Hugo put up his hand and Ms Jones smiled her encouragement. It was as if he’d just read my mind.
‘I’m grateful because the Territory ships off all the scummers so they can’t leach off us anymore.’
Nearly all the freakoids tittered away, Amanda’s attention-seeking giggle drowning out everyone else’s. She makes it high and bubbly as she thinks it’s sexy, but it’s not. It’s just massively annoying. But the most annoying thing was that Ms Jones sniggered too before she thought to stop herself.
That’s another problem with this place. All the teachers seem to think they’re above us Norms. But they’re not. They predate the Procedure. They don’t have Nodes. They’re Norms through and through. They just think that they’d be freakoids if they were born now. That they’re super-beings because they know things (wow – they’ve been around longer and have the answers in front of them). I bet they’d all have late upgrades if you could do it that late. But you can’t. They tried doing ones on adults at the start. All the adults died. Something about the brain still having to be growing in order to accept the wires.

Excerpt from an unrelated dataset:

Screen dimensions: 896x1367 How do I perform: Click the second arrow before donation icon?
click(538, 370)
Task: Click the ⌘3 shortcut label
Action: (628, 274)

Next thing I knew it was all quiet and I realised that everyone was looking at me. Waiting to hear what I was grateful for.
I tried to think of s
omething nice. ‘Think fluffy,’ is always Jack’s advice. Good advice. I ignored it.
‘I’m grateful that the TAA shows that some Norms can do as well as Childes even with a massively unfair disadvantage.’
Ms Jones looked unimpressed but there was little for her to attack. I’d been grateful. And I hadn’t said freakoid.
But she couldn’t resist being evil.
She turned to Jack and said, ‘Jack Munro, we haven’t heard from you yet, have we? What are you grateful for?’
I could see Jack struggling. She was smiling. Red lipstick stained her front teeth.
‘Are you grateful for our brave police force, chasing down and eliminating Subversives?’
Silence crackled.
Luckily the bell rang at that exact moment so Jack got to leave the room. He punched the wall as we walked to the next lesson. His knuckles bled pretty badly and he left a reddish stain on the paint. I told him to put ice on it as soon as he got home.
Another thing – I didn’t point it out to Jack ’cos I didn’t want to alarm him, but as we walked down the Art corridor to get to final period, I saw that the frame next to the window had been changed. Jack’s charcoal sketch had been removed and a scale drawing of a ruler now sat in its place.
We’re going to have a party! Well, when I say ‘we’ I mean Daisy, but Jack and I are going to help organise it. Daisy’s parents are going away in a fortnight and Logan’s doing his clinical exam in the Third City as it has THE BEST medical programme, so her house will be completely empty. Logan’s going to be a doctor. Great. He’ll have one incredible bedside manner.
Daisy’s told her parents that she’s going to stay at mine and they won’t think to check with my parents that it’s OK. They’re really self-centred like that. Just assume that if they want something to happen because it’s convenient for them, then it will.
Daisy, Jack and I met by the benches at the east corner of People’s Park to start planning. It was a hot day so we wanted to be outside. I think we were all relieved to have something to focus on after Territory Day. It might seem a bit weird throwing a party with the TAA just weeks away (ten weeks one day – not that I’m counting!) but I think people kind of need it. Freakoids, not that we’ll probably be inviting many, can go out all they want as they’re pretty certain they’ll pass so the TAA isn’t such a big deal for them. Us Norms know that we might well only have very limited time left here so, as well as revising our guts out, we need to cherish life as we know it now, before … well, you know before what.